5. What was the design of the study?

Study participants were assigned at random to begin ART either within two weeks of enrollment or when they were diagnosed with clinical AIDS (WHO Stage IV (www.who.int/entity/hiv/pub/ guidelines/HIVstaging150307.pdf)) or their CD4+ T cell count dropped below 200 cells/mm3. The first-line ART regimen used in the study consists of the drugs efavirenz, lamivudine and zidovudine.

6. What is the current standard of care for HIV-infected adults in Haiti?

In Haiti, the standard of care for treating HIV-infected individuals is to administer ART when an individual is diagnosed with clinical AIDS or their CD4+ T cell count drops below 200 cells/mm3.

7. What is a data and safety monitoring board, and how did it monitor this study?

A data and safety monitoring board (DSMB) is an independent committee composed of clinical research experts, statisticians, ethicists and community representatives to provide additional oversight of NIAID clinical trials.

DSMBs regularly review study data while a clinical trial is in progress to ensure the safety of participants and that any benefits found in the study are quickly made available to all participants. A DSMB may recommend that a trial, or part of a trial, be stopped if there are safety concerns or if the trial objectives have either been achieved or are unlikely to be achieved. The DSMB looks at analyses that are not available to the investigators or to anyone else.

CIPRA HT 001 was monitored annually by a DSMB. Given the recent publication of epidemiologic cohort studies indicating that earlier ART reduces overall risk of death, the study team asked the DSMB to conduct an earlier review than originally planned. The DSMB met on May 28, 2009.

8. What were the results of the most recent DSMB review?

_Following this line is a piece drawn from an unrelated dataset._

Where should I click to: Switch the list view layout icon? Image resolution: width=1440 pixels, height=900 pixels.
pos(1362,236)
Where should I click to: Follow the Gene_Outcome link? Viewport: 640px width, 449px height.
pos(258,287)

During its May 28 review, the DSMB found overwhelming evidence that starting ART at CD4+ T cell counts between 200 and 350 cells/mm3 improves survival compared with deferring treatment until CD4+ T cells drop below 200 cells/mm3. Six participants in the early treatment group had died, while 23 participants in the standard-of-care group had died -- nearly four times as many. The DSMB also found that among participants who began the study without tuberculosis (TB) infection, 18 people in the early treatment group developed TB, while 36 people -- twice as many -- in the standard-of-care group developed TB. These results were statistically significant.

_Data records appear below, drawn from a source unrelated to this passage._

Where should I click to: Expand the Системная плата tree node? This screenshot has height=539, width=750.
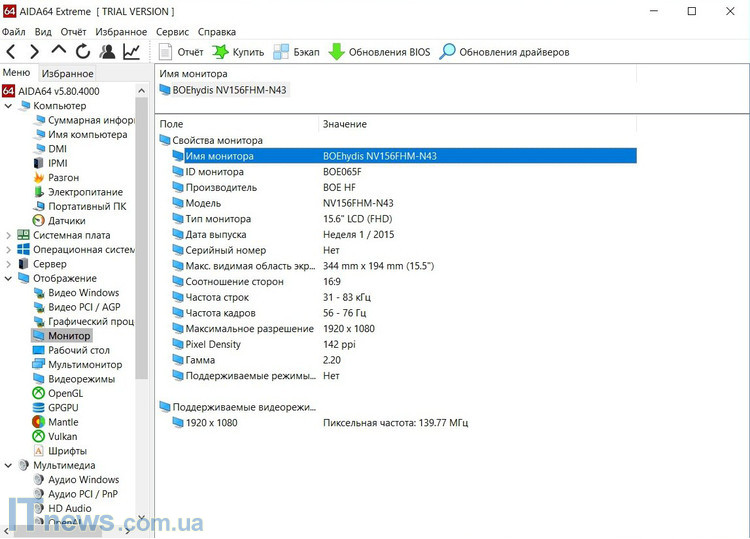coord(9,235)
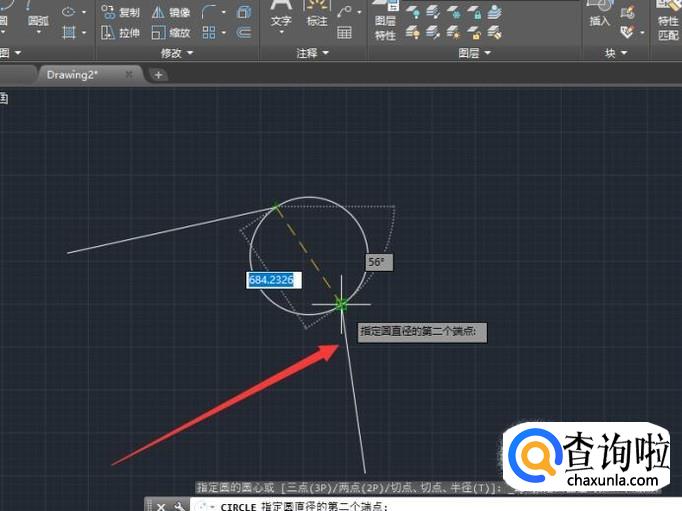The height and width of the screenshot is (511, 682).
Task: Click the diameter value input field 584.2326
Action: pos(271,281)
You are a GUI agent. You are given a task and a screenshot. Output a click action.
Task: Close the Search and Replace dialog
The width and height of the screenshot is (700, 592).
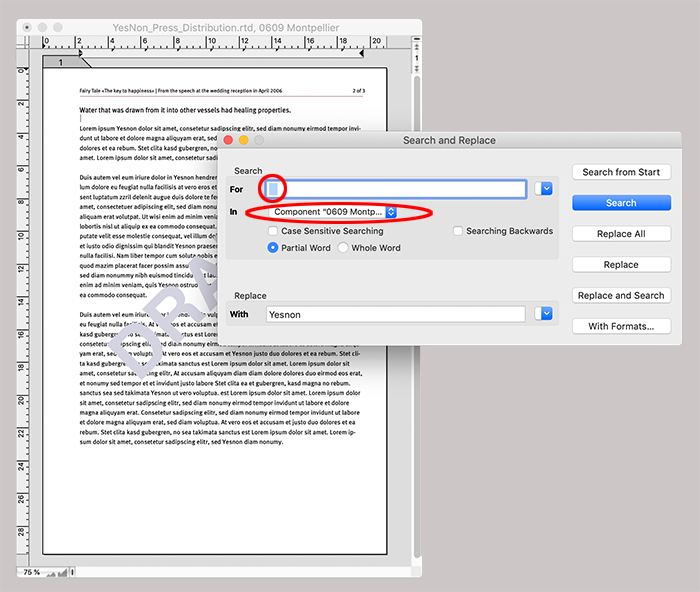(x=227, y=141)
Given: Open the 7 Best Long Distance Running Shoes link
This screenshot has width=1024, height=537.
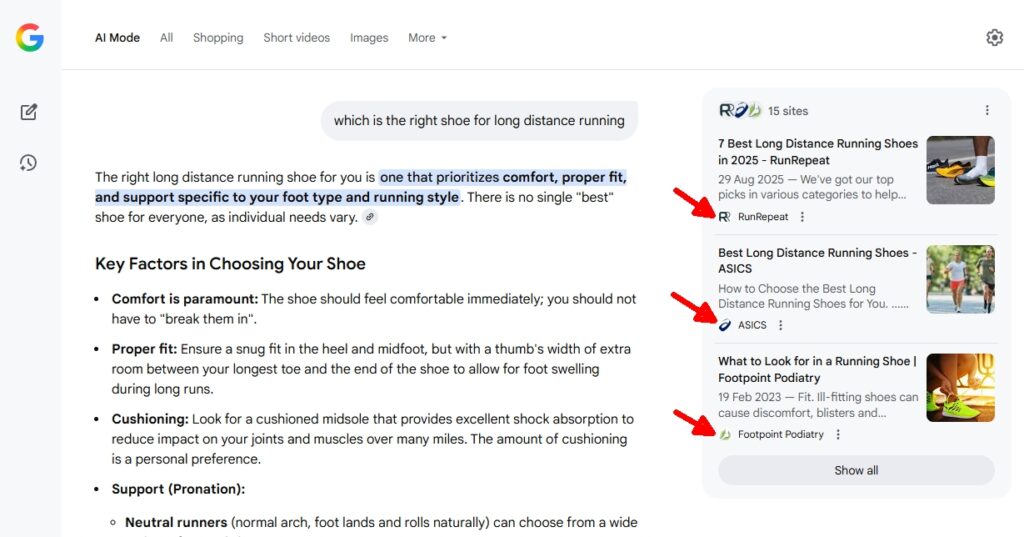Looking at the screenshot, I should pyautogui.click(x=817, y=152).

9. Why did CIPRA HT 001 end earlier than planned?

Because there was overwhelming evidence that starting ART earlier than the current standard of care in Haiti improves survival among HIV-infected individuals, the DSMB recommended that NIAID end the trial immediately so that all study participants could begin ART at CD4+ T cell counts between 200-350 cells/mm3. Ending the trial early also allowed the study team to share the DSMB's findings with other countries and public health organizations around the world. Many resource-limited countries have standards for HIV treatment similar to Haiti's, so the results of CIPRA HT 001 could be applicable elsewhere.

10. What will happen to the study participants?

The study team is offering ART to all participants in the standard-of-care group who have fewer than 350 CD4+ T cells/mm3. The study team also will continue to follow all participants for approximately 12 more months and will make every effort to ensure that participants receiving ART continue their therapy.

To read more about this story, click here.




This article was provided by U.S. National Institute of Allergy and Infectious Diseases.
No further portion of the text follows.